# EXERCISE MATERIAL:
::::

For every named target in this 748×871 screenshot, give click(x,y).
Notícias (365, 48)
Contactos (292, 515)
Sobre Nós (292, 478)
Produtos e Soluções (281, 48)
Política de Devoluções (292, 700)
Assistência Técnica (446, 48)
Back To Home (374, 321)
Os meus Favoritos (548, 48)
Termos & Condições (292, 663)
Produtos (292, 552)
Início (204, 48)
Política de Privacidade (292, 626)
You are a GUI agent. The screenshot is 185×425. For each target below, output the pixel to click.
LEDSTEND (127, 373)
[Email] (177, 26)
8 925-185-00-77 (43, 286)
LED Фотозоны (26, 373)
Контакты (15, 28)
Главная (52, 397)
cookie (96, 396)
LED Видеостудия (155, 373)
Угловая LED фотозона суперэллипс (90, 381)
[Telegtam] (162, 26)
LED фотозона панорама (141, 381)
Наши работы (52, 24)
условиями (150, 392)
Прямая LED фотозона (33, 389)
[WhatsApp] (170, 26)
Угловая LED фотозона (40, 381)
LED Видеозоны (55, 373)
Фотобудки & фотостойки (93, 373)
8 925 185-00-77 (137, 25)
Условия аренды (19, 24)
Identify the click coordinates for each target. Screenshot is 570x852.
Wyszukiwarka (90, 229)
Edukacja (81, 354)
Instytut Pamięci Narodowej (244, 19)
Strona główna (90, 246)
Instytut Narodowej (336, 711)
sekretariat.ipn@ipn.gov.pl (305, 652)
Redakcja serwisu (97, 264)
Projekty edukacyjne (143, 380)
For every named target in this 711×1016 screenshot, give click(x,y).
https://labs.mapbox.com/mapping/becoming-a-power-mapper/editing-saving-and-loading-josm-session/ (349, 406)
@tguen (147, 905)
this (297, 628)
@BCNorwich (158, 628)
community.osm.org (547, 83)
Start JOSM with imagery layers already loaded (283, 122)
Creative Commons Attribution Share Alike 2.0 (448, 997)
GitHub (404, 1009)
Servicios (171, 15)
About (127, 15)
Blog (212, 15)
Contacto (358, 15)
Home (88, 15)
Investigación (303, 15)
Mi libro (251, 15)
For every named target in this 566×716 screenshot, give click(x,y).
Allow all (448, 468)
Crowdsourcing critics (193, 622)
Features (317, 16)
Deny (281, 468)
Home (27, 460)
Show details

::::

# BRIEF:
Rewrite all of the lines above as a numbered list, leaving out any blank lines.

# SOLUTION BELOW:
1. For every named target in this 748×871 screenshot, give click(x,y).
2. Notícias (365, 48)
3. Contactos (292, 515)
4. Sobre Nós (292, 478)
5. Produtos e Soluções (281, 48)
6. Política de Devoluções (292, 700)
7. Assistência Técnica (446, 48)
8. Back To Home (374, 321)
9. Os meus Favoritos (548, 48)
10. Termos & Condições (292, 663)
11. Produtos (292, 552)
12. Início (204, 48)
13. Política de Privacidade (292, 626)
14. You are a GUI agent. The screenshot is 185×425. For each target below, output the pixel to click.
15. LEDSTEND (127, 373)
16. [Email] (177, 26)
17. 8 925-185-00-77 (43, 286)
18. LED Фотозоны (26, 373)
19. Контакты (15, 28)
20. Главная (52, 397)
21. cookie (96, 396)
22. LED Видеостудия (155, 373)
23. Угловая LED фотозона суперэллипс (90, 381)
24. [Telegtam] (162, 26)
25. LED фотозона панорама (141, 381)
26. Наши работы (52, 24)
27. условиями (150, 392)
28. Прямая LED фотозона (33, 389)
29. [WhatsApp] (170, 26)
30. Угловая LED фотозона (40, 381)
31. LED Видеозоны (55, 373)
32. Фотобудки & фотостойки (93, 373)
33. 8 925 185-00-77 (137, 25)
34. Условия аренды (19, 24)
35. Identify the click coordinates for each target. Screenshot is 570x852.
36. Wyszukiwarka (90, 229)
37. Edukacja (81, 354)
38. Instytut Pamięci Narodowej (244, 19)
39. Strona główna (90, 246)
40. Instytut Narodowej (336, 711)
41. sekretariat.ipn@ipn.gov.pl (305, 652)
42. Redakcja serwisu (97, 264)
43. Projekty edukacyjne (143, 380)
44. For every named target in this 711×1016 screenshot, give click(x,y).
45. https://labs.mapbox.com/mapping/becoming-a-power-mapper/editing-saving-and-loading-josm-session/ (349, 406)
46. @tguen (147, 905)
47. this (297, 628)
48. @BCNorwich (158, 628)
49. community.osm.org (547, 83)
50. Start JOSM with imagery layers already loaded (283, 122)
51. Creative Commons Attribution Share Alike 2.0 (448, 997)
52. GitHub (404, 1009)
53. Servicios (171, 15)
54. About (127, 15)
55. Blog (212, 15)
56. Contacto (358, 15)
57. Home (88, 15)
58. Investigación (303, 15)
59. Mi libro (251, 15)
60. For every named target in this 566×716 screenshot, give click(x,y).
61. Allow all (448, 468)
62. Crowdsourcing critics (193, 622)
63. Features (317, 16)
64. Deny (281, 468)
65. Home (27, 460)
66. Show details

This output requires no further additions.